• TASK DESCRIPTION: Please transcribe the entries below without omitting a single character.

[Collected data]
:::

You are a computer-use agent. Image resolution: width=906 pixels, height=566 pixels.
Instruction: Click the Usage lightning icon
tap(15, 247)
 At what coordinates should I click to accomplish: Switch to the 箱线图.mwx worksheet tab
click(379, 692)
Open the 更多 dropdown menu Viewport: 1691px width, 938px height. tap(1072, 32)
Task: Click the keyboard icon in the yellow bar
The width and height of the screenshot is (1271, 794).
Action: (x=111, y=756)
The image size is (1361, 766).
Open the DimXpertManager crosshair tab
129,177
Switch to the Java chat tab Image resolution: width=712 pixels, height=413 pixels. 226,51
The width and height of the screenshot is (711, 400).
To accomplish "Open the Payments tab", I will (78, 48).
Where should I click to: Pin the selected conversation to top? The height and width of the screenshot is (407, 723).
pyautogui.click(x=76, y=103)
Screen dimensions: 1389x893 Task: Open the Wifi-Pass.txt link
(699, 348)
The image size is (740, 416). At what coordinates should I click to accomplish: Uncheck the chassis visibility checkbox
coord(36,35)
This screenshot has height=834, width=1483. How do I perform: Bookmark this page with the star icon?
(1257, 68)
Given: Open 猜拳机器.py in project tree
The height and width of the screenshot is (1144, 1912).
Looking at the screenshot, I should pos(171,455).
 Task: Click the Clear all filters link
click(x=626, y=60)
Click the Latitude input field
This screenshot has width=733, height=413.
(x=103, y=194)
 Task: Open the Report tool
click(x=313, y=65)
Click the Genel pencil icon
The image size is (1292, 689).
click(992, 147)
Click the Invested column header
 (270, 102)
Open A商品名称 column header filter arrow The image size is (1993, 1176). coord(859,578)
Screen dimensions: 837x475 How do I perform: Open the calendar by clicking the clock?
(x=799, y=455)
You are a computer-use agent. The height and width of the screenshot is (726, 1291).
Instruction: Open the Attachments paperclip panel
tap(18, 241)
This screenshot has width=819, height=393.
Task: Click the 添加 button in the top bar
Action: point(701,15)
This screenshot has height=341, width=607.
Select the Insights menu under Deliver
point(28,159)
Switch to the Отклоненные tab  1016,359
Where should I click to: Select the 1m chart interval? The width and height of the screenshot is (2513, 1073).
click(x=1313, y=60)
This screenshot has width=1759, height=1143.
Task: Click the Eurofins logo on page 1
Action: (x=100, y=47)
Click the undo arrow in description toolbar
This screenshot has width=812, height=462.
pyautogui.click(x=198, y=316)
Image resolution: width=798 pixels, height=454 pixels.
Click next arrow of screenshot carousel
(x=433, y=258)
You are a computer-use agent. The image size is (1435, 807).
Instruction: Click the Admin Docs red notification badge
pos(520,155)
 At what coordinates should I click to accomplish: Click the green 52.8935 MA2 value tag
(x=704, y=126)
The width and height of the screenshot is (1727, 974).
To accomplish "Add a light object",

:::

• EXERCISE OUTPUT:
You are a computer-use agent. Image resolution: width=906 pixels, height=566 pixels.
Instruction: Click the Usage lightning icon
tap(15, 247)
 At what coordinates should I click to accomplish: Switch to the 箱线图.mwx worksheet tab
click(379, 692)
Open the 更多 dropdown menu Viewport: 1691px width, 938px height. tap(1072, 32)
Task: Click the keyboard icon in the yellow bar
The width and height of the screenshot is (1271, 794).
Action: (x=111, y=756)
The image size is (1361, 766).
Open the DimXpertManager crosshair tab
129,177
Switch to the Java chat tab Image resolution: width=712 pixels, height=413 pixels. 226,51
The width and height of the screenshot is (711, 400).
To accomplish "Open the Payments tab", I will (78, 48).
Where should I click to: Pin the selected conversation to top? The height and width of the screenshot is (407, 723).
pyautogui.click(x=76, y=103)
Screen dimensions: 1389x893 Task: Open the Wifi-Pass.txt link
(699, 348)
The image size is (740, 416). At what coordinates should I click to accomplish: Uncheck the chassis visibility checkbox
coord(36,35)
This screenshot has height=834, width=1483. How do I perform: Bookmark this page with the star icon?
(1257, 68)
Given: Open 猜拳机器.py in project tree
The height and width of the screenshot is (1144, 1912).
Looking at the screenshot, I should pos(171,455).
 Task: Click the Clear all filters link
click(x=626, y=60)
Click the Latitude input field
This screenshot has width=733, height=413.
(x=103, y=194)
 Task: Open the Report tool
click(x=313, y=65)
Click the Genel pencil icon
The image size is (1292, 689).
click(992, 147)
Click the Invested column header
 (270, 102)
Open A商品名称 column header filter arrow The image size is (1993, 1176). coord(859,578)
Screen dimensions: 837x475 How do I perform: Open the calendar by clicking the clock?
(x=799, y=455)
You are a computer-use agent. The height and width of the screenshot is (726, 1291).
Instruction: Open the Attachments paperclip panel
tap(18, 241)
This screenshot has width=819, height=393.
Task: Click the 添加 button in the top bar
Action: point(701,15)
This screenshot has height=341, width=607.
Select the Insights menu under Deliver
point(28,159)
Switch to the Отклоненные tab  1016,359
Where should I click to: Select the 1m chart interval? The width and height of the screenshot is (2513, 1073).
click(x=1313, y=60)
This screenshot has width=1759, height=1143.
Task: Click the Eurofins logo on page 1
Action: (x=100, y=47)
Click the undo arrow in description toolbar
This screenshot has width=812, height=462.
pyautogui.click(x=198, y=316)
Image resolution: width=798 pixels, height=454 pixels.
Click next arrow of screenshot carousel
(x=433, y=258)
You are a computer-use agent. The image size is (1435, 807).
Instruction: Click the Admin Docs red notification badge
pos(520,155)
 At what coordinates should I click to accomplish: Click the green 52.8935 MA2 value tag
(x=704, y=126)
The width and height of the screenshot is (1727, 974).
To accomplish "Add a light object",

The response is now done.